(Exercise aim): Return the lines of the listing verbatim, beginning with the line that contains "Click reply icon on nami's 44m tweet" and continuing through the end of the listing.

A block of data:
══════════════════════════════
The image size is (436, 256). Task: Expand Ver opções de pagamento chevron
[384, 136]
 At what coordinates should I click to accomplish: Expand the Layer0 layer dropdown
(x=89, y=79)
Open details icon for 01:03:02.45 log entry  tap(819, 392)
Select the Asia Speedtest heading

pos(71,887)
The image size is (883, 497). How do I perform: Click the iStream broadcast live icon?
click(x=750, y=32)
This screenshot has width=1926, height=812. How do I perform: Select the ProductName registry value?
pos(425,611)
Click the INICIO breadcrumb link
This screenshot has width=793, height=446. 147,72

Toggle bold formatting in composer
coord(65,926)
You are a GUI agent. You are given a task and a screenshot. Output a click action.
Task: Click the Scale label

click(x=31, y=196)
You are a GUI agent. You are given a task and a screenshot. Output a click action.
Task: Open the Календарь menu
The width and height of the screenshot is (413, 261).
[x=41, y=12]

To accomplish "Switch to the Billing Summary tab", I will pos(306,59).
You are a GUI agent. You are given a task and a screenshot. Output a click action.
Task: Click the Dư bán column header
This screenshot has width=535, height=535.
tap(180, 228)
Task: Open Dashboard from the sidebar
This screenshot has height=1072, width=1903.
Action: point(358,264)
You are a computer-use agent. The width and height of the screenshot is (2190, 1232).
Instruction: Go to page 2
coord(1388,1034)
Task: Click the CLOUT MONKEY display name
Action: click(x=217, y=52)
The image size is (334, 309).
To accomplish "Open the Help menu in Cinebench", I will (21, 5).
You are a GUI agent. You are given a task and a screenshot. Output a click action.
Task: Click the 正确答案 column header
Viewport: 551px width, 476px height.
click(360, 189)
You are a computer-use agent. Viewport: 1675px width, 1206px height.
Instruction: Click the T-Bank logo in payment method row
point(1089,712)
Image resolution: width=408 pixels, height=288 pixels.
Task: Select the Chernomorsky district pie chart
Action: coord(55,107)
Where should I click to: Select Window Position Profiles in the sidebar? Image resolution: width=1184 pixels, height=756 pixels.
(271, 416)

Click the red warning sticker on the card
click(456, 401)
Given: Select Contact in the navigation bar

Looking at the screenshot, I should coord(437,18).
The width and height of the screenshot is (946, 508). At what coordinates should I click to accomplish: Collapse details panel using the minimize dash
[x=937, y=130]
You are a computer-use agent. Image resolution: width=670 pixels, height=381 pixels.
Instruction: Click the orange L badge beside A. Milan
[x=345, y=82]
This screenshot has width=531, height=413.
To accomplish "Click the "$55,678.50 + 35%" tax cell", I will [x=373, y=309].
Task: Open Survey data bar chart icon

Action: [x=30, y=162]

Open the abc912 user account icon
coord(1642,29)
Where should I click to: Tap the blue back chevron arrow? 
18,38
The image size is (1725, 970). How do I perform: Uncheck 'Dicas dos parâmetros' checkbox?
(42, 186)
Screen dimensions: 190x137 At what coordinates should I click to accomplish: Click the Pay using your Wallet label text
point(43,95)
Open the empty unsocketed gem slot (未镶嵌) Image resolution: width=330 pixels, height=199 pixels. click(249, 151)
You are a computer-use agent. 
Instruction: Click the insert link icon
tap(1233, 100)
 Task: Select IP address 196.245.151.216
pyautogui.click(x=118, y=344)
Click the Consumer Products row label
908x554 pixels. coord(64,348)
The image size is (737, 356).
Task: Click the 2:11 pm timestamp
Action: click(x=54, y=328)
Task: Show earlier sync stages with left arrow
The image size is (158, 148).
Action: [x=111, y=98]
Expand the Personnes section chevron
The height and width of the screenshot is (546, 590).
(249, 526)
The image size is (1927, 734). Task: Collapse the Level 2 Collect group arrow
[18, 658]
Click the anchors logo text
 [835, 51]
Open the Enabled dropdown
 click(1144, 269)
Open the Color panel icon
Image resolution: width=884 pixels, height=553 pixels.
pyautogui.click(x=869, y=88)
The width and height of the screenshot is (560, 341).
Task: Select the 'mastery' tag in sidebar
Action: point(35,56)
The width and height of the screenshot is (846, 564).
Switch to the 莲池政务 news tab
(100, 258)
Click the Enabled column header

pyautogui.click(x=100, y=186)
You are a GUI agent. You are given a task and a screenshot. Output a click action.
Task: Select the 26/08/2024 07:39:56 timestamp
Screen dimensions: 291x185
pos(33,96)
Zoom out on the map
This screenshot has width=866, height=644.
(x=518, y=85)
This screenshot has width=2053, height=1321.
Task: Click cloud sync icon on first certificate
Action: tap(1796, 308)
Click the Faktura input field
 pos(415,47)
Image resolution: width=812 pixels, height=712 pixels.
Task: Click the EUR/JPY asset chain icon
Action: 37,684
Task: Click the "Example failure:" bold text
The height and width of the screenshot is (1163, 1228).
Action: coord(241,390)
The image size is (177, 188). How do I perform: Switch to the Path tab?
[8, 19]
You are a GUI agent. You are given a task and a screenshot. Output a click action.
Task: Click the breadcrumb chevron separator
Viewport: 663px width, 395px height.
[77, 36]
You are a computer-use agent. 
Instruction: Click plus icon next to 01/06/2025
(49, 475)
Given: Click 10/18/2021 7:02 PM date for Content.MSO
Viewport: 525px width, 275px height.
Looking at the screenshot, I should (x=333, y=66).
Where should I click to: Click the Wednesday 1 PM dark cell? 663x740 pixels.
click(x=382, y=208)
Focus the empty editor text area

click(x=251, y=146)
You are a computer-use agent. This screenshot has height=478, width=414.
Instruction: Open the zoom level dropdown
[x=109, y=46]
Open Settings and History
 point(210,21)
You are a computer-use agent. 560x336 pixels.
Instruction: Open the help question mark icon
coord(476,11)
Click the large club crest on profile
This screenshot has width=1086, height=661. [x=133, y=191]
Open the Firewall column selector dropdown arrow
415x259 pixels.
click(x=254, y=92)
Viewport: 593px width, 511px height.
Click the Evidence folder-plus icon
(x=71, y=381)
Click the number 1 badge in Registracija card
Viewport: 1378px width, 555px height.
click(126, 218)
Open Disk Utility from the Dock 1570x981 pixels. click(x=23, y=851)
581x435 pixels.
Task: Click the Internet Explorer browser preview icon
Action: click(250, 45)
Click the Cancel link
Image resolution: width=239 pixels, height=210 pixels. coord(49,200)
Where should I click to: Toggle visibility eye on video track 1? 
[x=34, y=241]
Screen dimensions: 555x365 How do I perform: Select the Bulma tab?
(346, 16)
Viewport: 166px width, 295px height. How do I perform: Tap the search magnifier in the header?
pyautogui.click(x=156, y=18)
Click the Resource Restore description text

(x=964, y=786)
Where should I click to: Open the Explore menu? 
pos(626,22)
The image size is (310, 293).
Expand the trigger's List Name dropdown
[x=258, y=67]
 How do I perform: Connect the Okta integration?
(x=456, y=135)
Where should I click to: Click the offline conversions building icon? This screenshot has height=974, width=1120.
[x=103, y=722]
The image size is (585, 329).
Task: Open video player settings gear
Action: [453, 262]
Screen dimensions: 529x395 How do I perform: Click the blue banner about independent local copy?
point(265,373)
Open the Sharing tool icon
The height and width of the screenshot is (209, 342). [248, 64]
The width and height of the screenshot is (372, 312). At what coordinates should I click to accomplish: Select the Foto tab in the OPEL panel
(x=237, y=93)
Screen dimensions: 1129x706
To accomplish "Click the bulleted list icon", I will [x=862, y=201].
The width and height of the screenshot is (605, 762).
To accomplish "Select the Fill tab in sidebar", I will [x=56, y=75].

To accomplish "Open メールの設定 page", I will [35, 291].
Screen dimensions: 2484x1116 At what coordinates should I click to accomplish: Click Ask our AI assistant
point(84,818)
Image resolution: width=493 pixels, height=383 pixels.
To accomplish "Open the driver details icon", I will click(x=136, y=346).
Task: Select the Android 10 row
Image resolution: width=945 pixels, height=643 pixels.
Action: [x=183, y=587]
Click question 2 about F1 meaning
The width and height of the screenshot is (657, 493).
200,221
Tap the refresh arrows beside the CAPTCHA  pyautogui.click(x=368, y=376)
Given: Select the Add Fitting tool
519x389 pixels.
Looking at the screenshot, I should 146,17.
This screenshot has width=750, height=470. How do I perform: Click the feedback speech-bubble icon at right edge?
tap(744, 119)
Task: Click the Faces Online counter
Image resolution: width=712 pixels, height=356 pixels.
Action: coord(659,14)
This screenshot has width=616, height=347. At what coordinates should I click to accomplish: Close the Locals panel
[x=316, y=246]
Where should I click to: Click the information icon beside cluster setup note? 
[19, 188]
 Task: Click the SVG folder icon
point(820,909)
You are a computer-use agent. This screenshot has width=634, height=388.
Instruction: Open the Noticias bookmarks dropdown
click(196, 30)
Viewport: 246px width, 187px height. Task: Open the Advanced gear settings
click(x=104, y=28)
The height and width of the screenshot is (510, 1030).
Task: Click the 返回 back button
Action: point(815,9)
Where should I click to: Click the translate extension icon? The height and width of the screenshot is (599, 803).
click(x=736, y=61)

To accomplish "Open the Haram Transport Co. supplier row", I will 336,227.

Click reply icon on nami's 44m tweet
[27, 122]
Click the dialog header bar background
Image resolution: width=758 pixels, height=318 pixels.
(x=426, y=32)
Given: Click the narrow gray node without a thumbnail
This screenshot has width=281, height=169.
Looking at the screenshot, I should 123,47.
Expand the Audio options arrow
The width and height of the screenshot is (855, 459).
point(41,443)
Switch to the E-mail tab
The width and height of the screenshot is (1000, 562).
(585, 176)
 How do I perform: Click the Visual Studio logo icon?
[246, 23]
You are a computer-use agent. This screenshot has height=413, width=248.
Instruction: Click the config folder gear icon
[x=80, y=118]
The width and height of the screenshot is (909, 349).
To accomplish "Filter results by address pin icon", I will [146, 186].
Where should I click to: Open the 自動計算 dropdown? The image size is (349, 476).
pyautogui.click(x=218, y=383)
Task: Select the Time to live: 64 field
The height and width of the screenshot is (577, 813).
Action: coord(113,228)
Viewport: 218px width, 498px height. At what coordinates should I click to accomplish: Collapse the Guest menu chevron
══════════════════════════════
(Output of the exercise):
Click reply icon on nami's 44m tweet
[27, 122]
Click the dialog header bar background
Image resolution: width=758 pixels, height=318 pixels.
(x=426, y=32)
Given: Click the narrow gray node without a thumbnail
This screenshot has width=281, height=169.
Looking at the screenshot, I should 123,47.
Expand the Audio options arrow
The width and height of the screenshot is (855, 459).
point(41,443)
Switch to the E-mail tab
The width and height of the screenshot is (1000, 562).
(585, 176)
 How do I perform: Click the Visual Studio logo icon?
[246, 23]
You are a computer-use agent. This screenshot has height=413, width=248.
Instruction: Click the config folder gear icon
[x=80, y=118]
The width and height of the screenshot is (909, 349).
To accomplish "Filter results by address pin icon", I will [146, 186].
Where should I click to: Open the 自動計算 dropdown? The image size is (349, 476).
pyautogui.click(x=218, y=383)
Task: Select the Time to live: 64 field
The height and width of the screenshot is (577, 813).
Action: coord(113,228)
Viewport: 218px width, 498px height. At what coordinates should I click to accomplish: Collapse the Guest menu chevron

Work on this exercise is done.